**Assignment**:
Return each record exactly as it appears, so that nothing is dropped or altered.

**Records provided**:
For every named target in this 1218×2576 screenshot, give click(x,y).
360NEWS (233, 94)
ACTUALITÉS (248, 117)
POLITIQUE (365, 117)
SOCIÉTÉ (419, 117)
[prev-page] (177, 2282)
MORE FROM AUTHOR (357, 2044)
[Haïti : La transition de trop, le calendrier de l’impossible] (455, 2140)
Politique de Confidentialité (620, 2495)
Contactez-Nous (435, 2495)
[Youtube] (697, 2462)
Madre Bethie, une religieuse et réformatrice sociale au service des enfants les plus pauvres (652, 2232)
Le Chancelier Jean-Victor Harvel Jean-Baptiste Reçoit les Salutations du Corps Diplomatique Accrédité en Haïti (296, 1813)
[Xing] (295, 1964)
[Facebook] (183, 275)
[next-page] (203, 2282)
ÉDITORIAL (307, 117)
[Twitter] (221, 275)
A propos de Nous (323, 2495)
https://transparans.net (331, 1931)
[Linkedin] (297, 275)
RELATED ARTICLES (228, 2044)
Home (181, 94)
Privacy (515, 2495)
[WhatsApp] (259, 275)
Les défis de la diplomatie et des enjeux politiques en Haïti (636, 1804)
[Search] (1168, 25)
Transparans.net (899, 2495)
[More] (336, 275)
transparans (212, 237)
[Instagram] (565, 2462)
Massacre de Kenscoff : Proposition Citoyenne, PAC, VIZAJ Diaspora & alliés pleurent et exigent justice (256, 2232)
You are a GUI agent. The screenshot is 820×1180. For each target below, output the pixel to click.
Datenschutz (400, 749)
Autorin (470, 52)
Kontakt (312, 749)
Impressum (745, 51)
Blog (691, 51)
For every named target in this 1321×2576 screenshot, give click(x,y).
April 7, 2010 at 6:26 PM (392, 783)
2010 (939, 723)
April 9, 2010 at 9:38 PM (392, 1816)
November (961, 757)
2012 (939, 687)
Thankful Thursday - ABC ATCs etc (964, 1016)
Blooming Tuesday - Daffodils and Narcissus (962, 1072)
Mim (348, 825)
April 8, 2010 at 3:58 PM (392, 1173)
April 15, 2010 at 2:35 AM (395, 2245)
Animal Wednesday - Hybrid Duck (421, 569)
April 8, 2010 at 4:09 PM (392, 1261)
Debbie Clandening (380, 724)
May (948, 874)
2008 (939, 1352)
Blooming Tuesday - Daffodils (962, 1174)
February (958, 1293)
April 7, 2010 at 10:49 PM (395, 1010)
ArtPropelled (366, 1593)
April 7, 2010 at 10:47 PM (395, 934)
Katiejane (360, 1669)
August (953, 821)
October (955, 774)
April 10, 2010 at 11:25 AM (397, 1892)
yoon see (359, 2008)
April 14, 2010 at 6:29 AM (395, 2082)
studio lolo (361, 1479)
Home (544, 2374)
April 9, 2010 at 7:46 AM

**Response area**:
For every named target in this 1218×2576 screenshot, give click(x,y).
360NEWS (233, 94)
ACTUALITÉS (248, 117)
POLITIQUE (365, 117)
SOCIÉTÉ (419, 117)
[prev-page] (177, 2282)
MORE FROM AUTHOR (357, 2044)
[Haïti : La transition de trop, le calendrier de l’impossible] (455, 2140)
Politique de Confidentialité (620, 2495)
Contactez-Nous (435, 2495)
[Youtube] (697, 2462)
Madre Bethie, une religieuse et réformatrice sociale au service des enfants les plus pauvres (652, 2232)
Le Chancelier Jean-Victor Harvel Jean-Baptiste Reçoit les Salutations du Corps Diplomatique Accrédité en Haïti (296, 1813)
[Xing] (295, 1964)
[Facebook] (183, 275)
[next-page] (203, 2282)
ÉDITORIAL (307, 117)
[Twitter] (221, 275)
A propos de Nous (323, 2495)
https://transparans.net (331, 1931)
[Linkedin] (297, 275)
RELATED ARTICLES (228, 2044)
Home (181, 94)
Privacy (515, 2495)
[WhatsApp] (259, 275)
Les défis de la diplomatie et des enjeux politiques en Haïti (636, 1804)
[Search] (1168, 25)
Transparans.net (899, 2495)
[More] (336, 275)
transparans (212, 237)
[Instagram] (565, 2462)
Massacre de Kenscoff : Proposition Citoyenne, PAC, VIZAJ Diaspora & alliés pleurent et exigent justice (256, 2232)
You are a GUI agent. The screenshot is 820×1180. For each target below, output the pixel to click.
Datenschutz (400, 749)
Autorin (470, 52)
Kontakt (312, 749)
Impressum (745, 51)
Blog (691, 51)
For every named target in this 1321×2576 screenshot, give click(x,y).
April 7, 2010 at 6:26 PM (392, 783)
2010 (939, 723)
April 9, 2010 at 9:38 PM (392, 1816)
November (961, 757)
2012 (939, 687)
Thankful Thursday - ABC ATCs etc (964, 1016)
Blooming Tuesday - Daffodils and Narcissus (962, 1072)
Mim (348, 825)
April 8, 2010 at 3:58 PM (392, 1173)
April 15, 2010 at 2:35 AM (395, 2245)
Animal Wednesday - Hybrid Duck (421, 569)
April 8, 2010 at 4:09 PM (392, 1261)
Debbie Clandening (380, 724)
May (948, 874)
2008 (939, 1352)
Blooming Tuesday - Daffodils (962, 1174)
February (958, 1293)
April 7, 2010 at 10:49 PM (395, 1010)
ArtPropelled (366, 1593)
April 7, 2010 at 10:47 PM (395, 934)
Katiejane (360, 1669)
August (953, 821)
October (955, 774)
April 10, 2010 at 11:25 AM (397, 1892)
yoon see (359, 2008)
April 14, 2010 at 6:29 AM (395, 2082)
studio lolo (361, 1479)
Home (544, 2374)
April 9, 2010 at 7:46 AM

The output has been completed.